Begin Provided data

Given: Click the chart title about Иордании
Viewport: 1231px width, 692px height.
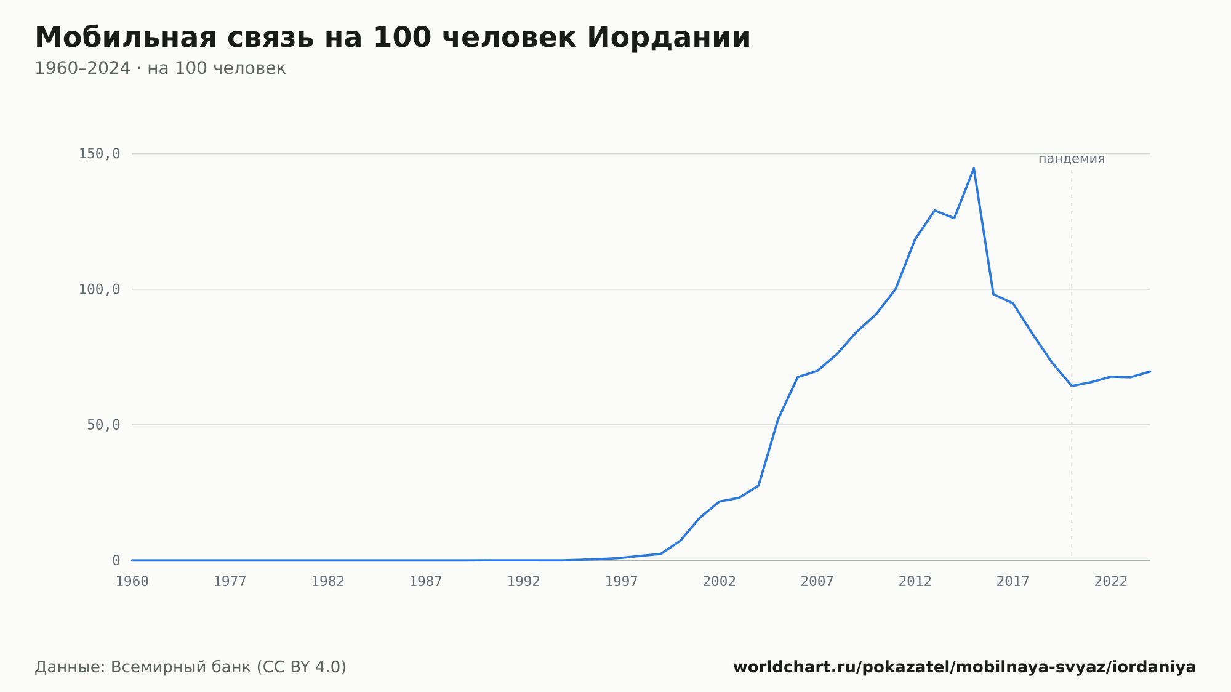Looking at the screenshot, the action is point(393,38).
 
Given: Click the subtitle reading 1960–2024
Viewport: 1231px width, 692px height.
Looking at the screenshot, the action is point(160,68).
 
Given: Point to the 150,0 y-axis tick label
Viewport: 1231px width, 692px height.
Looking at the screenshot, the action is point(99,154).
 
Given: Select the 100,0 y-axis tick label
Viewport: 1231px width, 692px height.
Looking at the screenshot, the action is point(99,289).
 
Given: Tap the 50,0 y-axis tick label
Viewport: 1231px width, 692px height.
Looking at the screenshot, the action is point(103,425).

End Provided data
Begin Provided data

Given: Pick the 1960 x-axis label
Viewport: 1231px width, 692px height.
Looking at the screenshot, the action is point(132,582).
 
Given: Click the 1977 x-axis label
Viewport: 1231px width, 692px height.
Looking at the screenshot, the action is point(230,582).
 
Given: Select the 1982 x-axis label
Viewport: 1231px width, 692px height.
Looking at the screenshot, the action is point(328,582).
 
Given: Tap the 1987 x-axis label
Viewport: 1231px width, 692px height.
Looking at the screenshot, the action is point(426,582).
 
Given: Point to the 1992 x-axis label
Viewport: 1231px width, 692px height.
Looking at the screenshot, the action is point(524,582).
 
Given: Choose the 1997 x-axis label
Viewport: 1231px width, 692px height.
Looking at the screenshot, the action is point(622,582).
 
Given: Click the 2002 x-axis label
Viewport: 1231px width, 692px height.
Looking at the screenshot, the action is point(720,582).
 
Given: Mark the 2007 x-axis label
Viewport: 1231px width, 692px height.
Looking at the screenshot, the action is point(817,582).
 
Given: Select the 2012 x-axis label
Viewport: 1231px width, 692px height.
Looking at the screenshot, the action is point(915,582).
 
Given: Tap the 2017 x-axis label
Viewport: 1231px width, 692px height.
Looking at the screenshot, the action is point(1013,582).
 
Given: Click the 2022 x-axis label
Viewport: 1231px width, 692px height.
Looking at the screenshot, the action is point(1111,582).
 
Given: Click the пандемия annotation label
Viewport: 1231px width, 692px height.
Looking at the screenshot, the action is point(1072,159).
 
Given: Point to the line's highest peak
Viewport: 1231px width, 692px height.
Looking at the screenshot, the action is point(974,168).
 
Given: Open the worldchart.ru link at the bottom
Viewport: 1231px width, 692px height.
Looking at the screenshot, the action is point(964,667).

End Provided data

Rewrite the part of the records above that opens with the line containing "Given: Click the chart title about Иордании" and closes with the line containing "Looking at the screenshot, the action is point(103,425).", keeping every line, requests included, but multiply each coordinate in the answers by 1.2 and round it to a whole number, with halves rounded up. Leave the pictures out of your version.

Given: Click the chart title about Иордании
Viewport: 1231px width, 692px height.
Looking at the screenshot, the action is point(472,46).
 
Given: Click the subtitle reading 1960–2024
Viewport: 1231px width, 692px height.
Looking at the screenshot, the action is point(192,82).
 
Given: Point to the 150,0 y-axis tick label
Viewport: 1231px width, 692px height.
Looking at the screenshot, the action is point(119,185).
 
Given: Select the 100,0 y-axis tick label
Viewport: 1231px width, 692px height.
Looking at the screenshot, the action is point(119,347).
 
Given: Tap the 50,0 y-axis tick label
Viewport: 1231px width, 692px height.
Looking at the screenshot, the action is point(124,510).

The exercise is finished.